Nonostante i bisogni umanitari e di protezione siano in aumento, fare in modo che gli aiuti raggiungano le popolazioni colpite è sempre più complesso. Secondo alcune testimonianze affidabili, le parti in conflitto avrebbero militarizzato e stabilito una presenza all’interno di insediamenti di sfollati interni, collocando al loro interno le proprie postazioni di artiglieria e mettendo in grave pericolo sia la popolazione sfollata che il personale umanitario. L’accesso umanitario è inoltre limitato da impedimenti burocratici, da blocchi stradali e dal mancato rispetto del diritto internazionale umanitario. Il blocco delle due strade principali che conducono a Goma, ad esempio, sta compromettendo la consegna di beni di prima necessità, come cibo e medicinali, ai due milioni di abitanti della città.

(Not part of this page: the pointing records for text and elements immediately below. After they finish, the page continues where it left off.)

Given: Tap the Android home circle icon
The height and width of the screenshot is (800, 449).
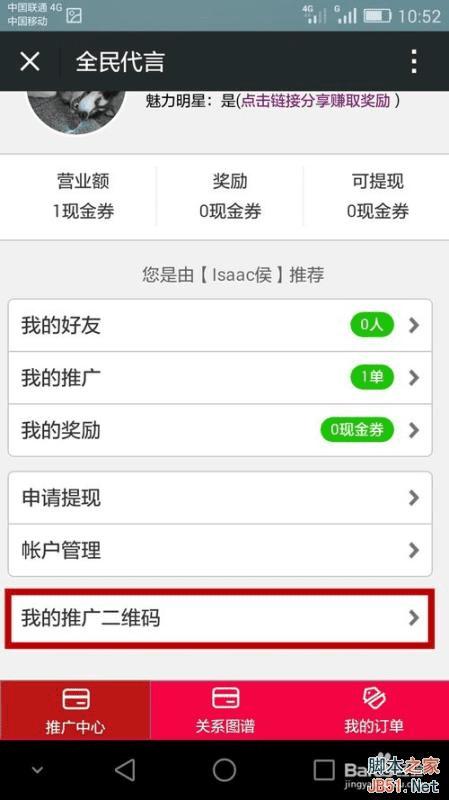Looking at the screenshot, I should (224, 769).
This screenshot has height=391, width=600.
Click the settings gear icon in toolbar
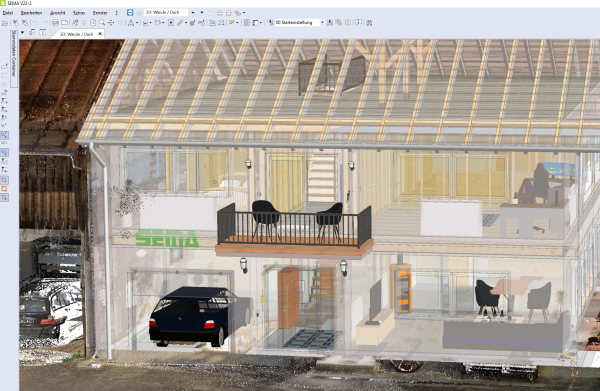point(348,23)
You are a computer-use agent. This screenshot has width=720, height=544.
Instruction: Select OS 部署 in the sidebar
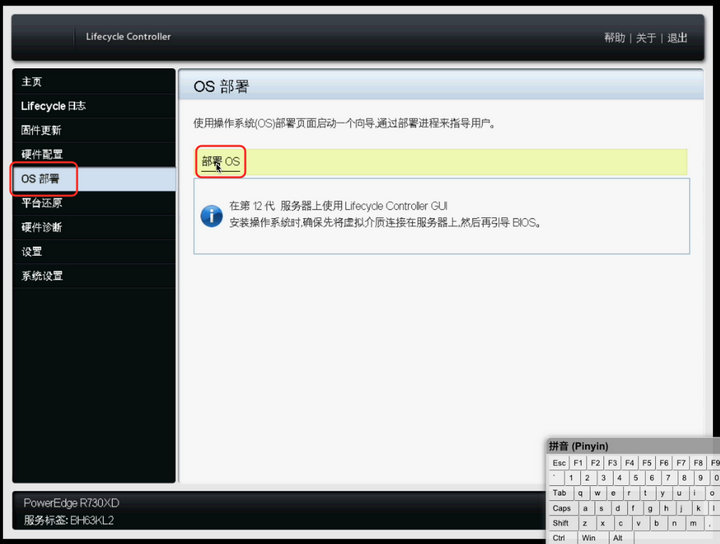[40, 179]
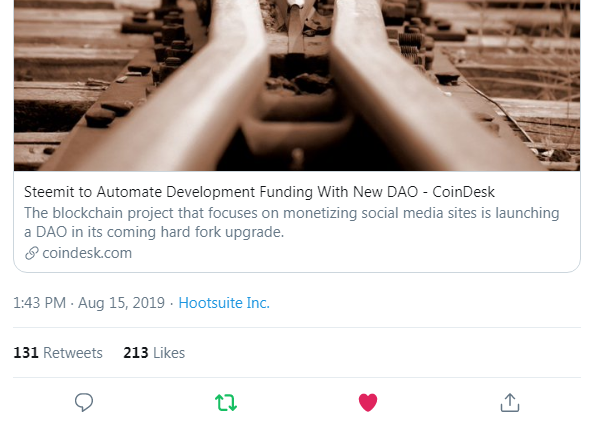Click the reply speech bubble icon
Image resolution: width=595 pixels, height=422 pixels.
click(84, 402)
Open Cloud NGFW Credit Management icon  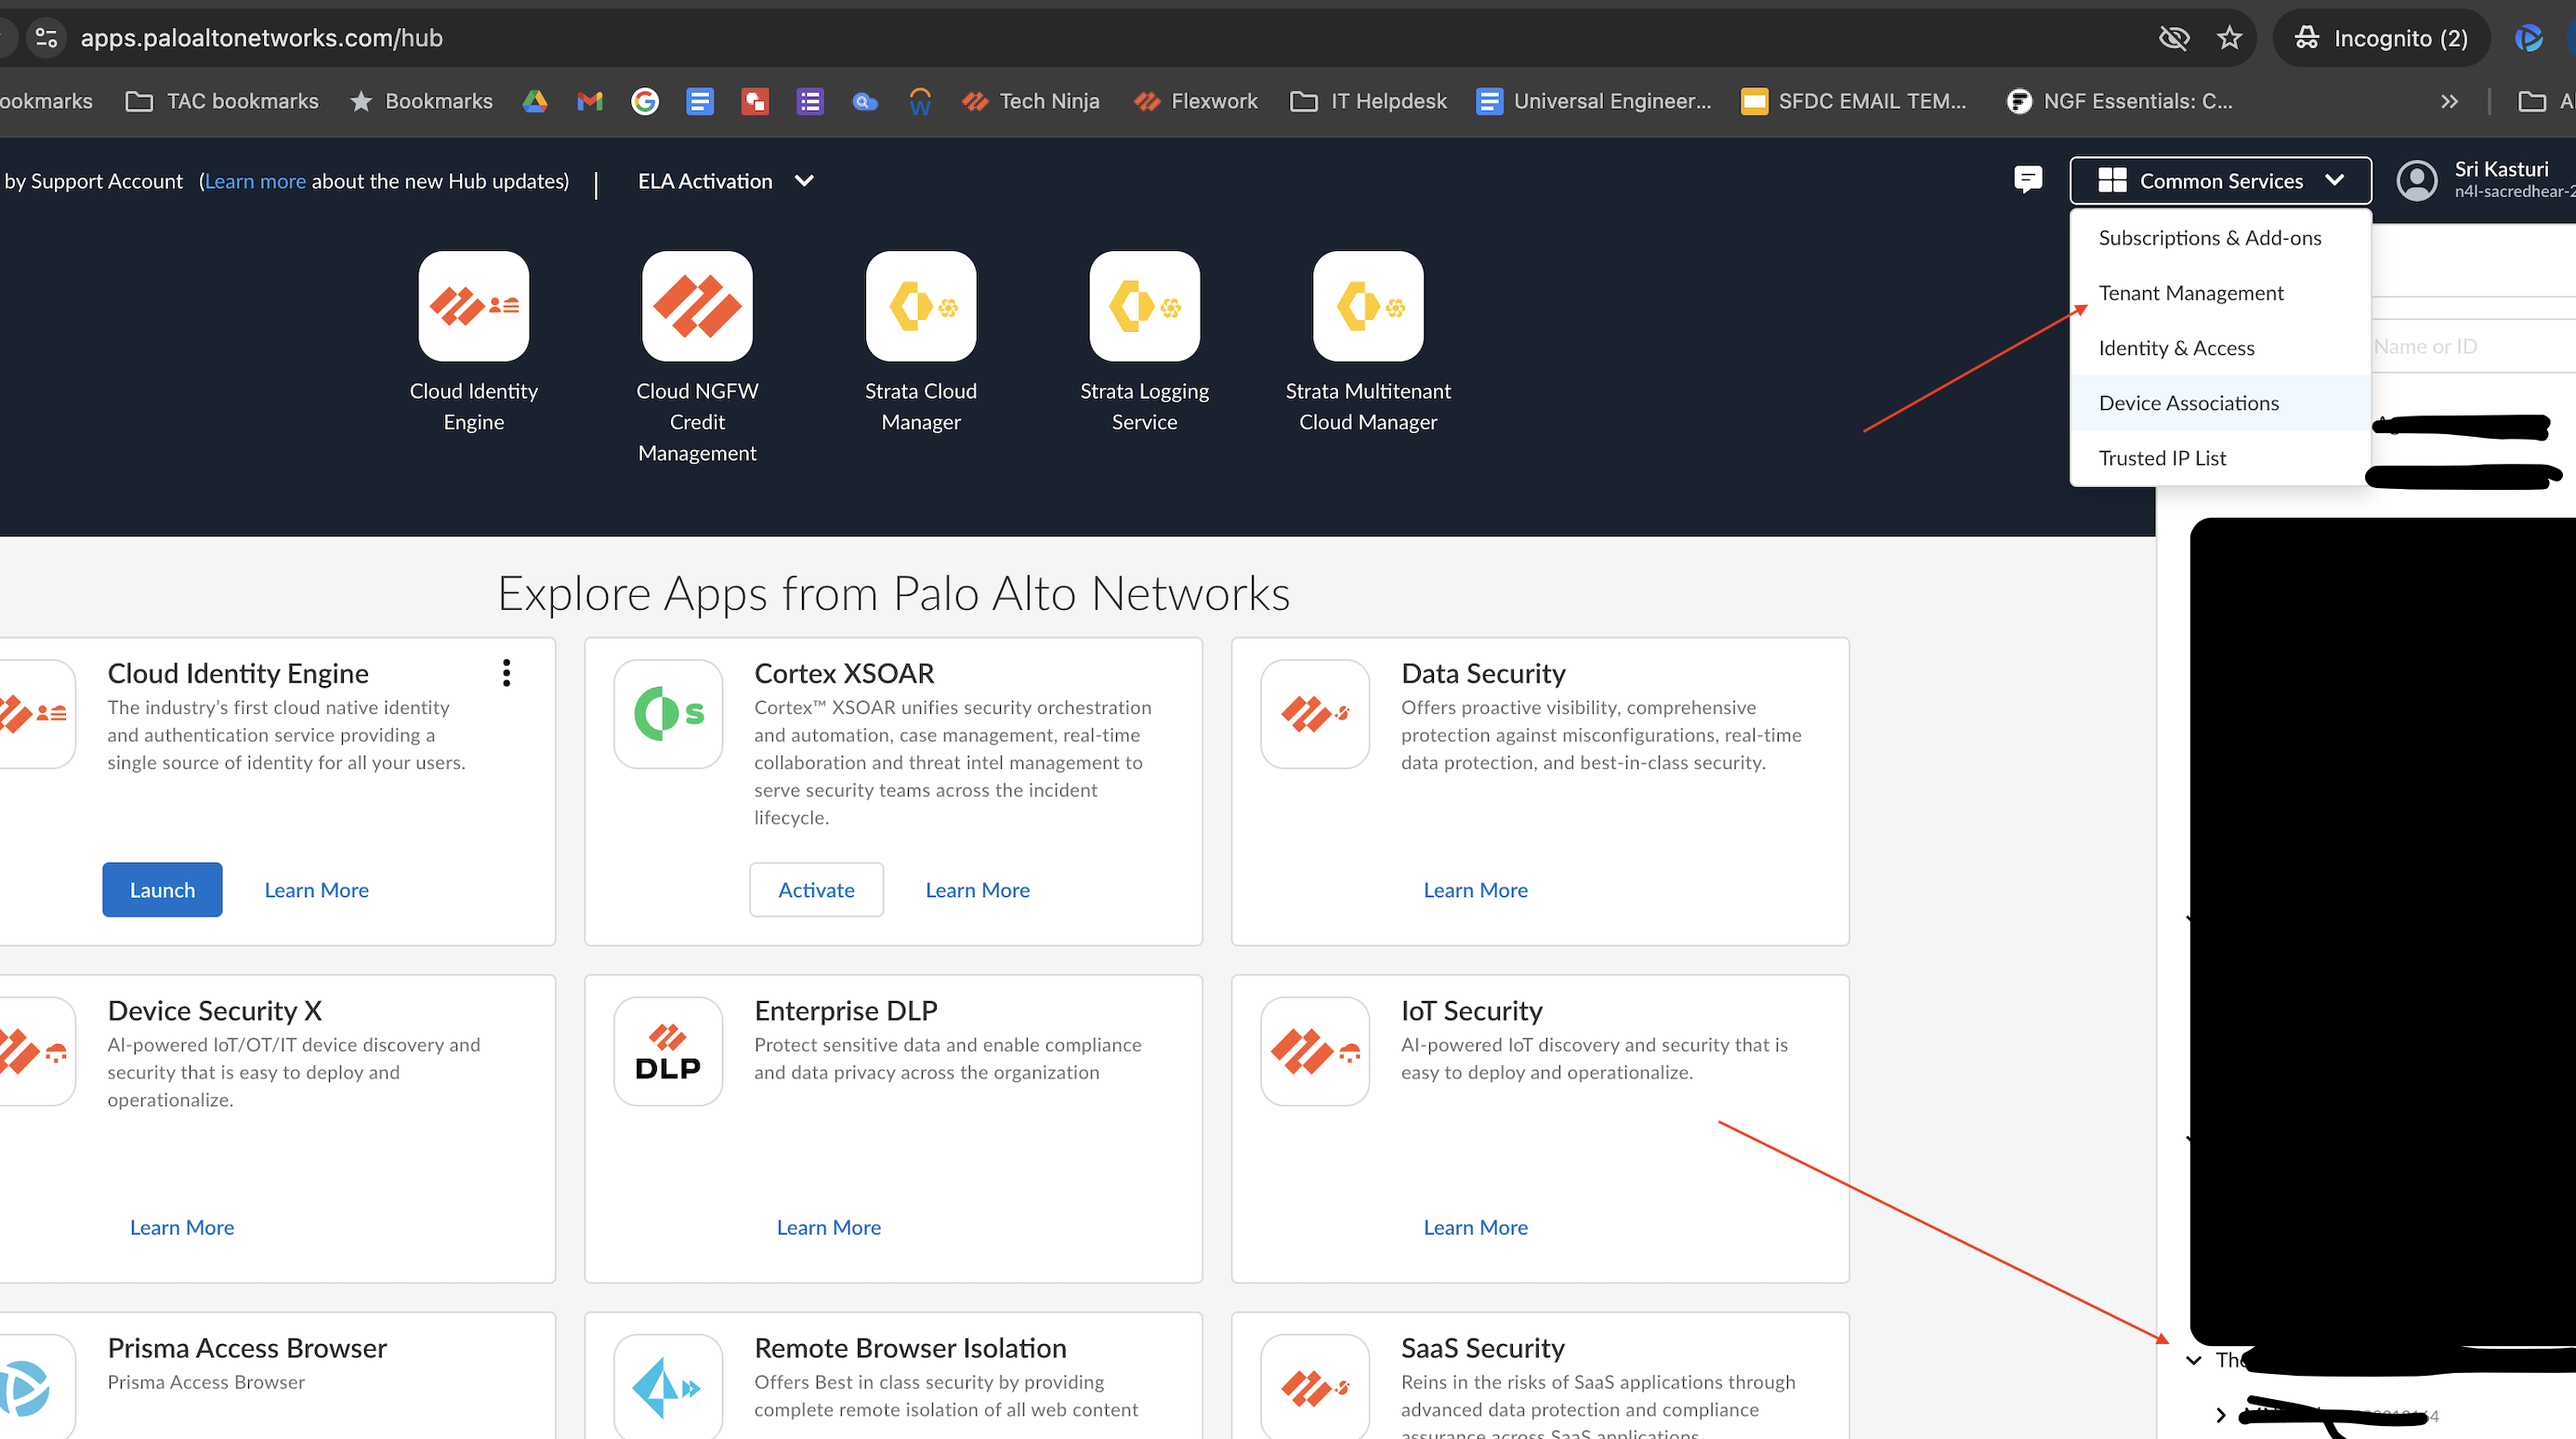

“La situazione è sempre più complessa ed è necessaria un’azione urgente per rispondere alle crescenti esigenze di protezione e umanitarie delle popolazioni colpite dal conflitto, sia nei campi che nelle aree rurali. A tal fine, è necessario compiere tutti gli sforzi possibili per ridurre l’escalation del conflitto e garantire la protezione dei civili e l’accesso sicuro e senza ostacoli agli operatori umanitari impegnati in prima linea nella fornitura di assistenza umanitaria salvavita.’’
Cosa fa INTERSOS
INTERSOS è presente nella RDC dal 2009, con progetti di protezione e accesso alla salute.
In risposta alla crisi causata dal conflitto tra l’M23 e l’esercito congolese il nostro team in Nord Kivu porta avanti attività di protezione in particolare volte a sostenere le persone sopravvissute a violenza di genere.
Inoltre, una problematica molto grave in quest’area è la carenza di acqua. Per questo effettuiamo interventi volti a migliorare l’accesso all’acqua e a servizi sanitari adeguati, interventi che stiamo cercando di espandere per far fronte ai bisogni sempre più pressanti della popolazione sfollata e di quella locale.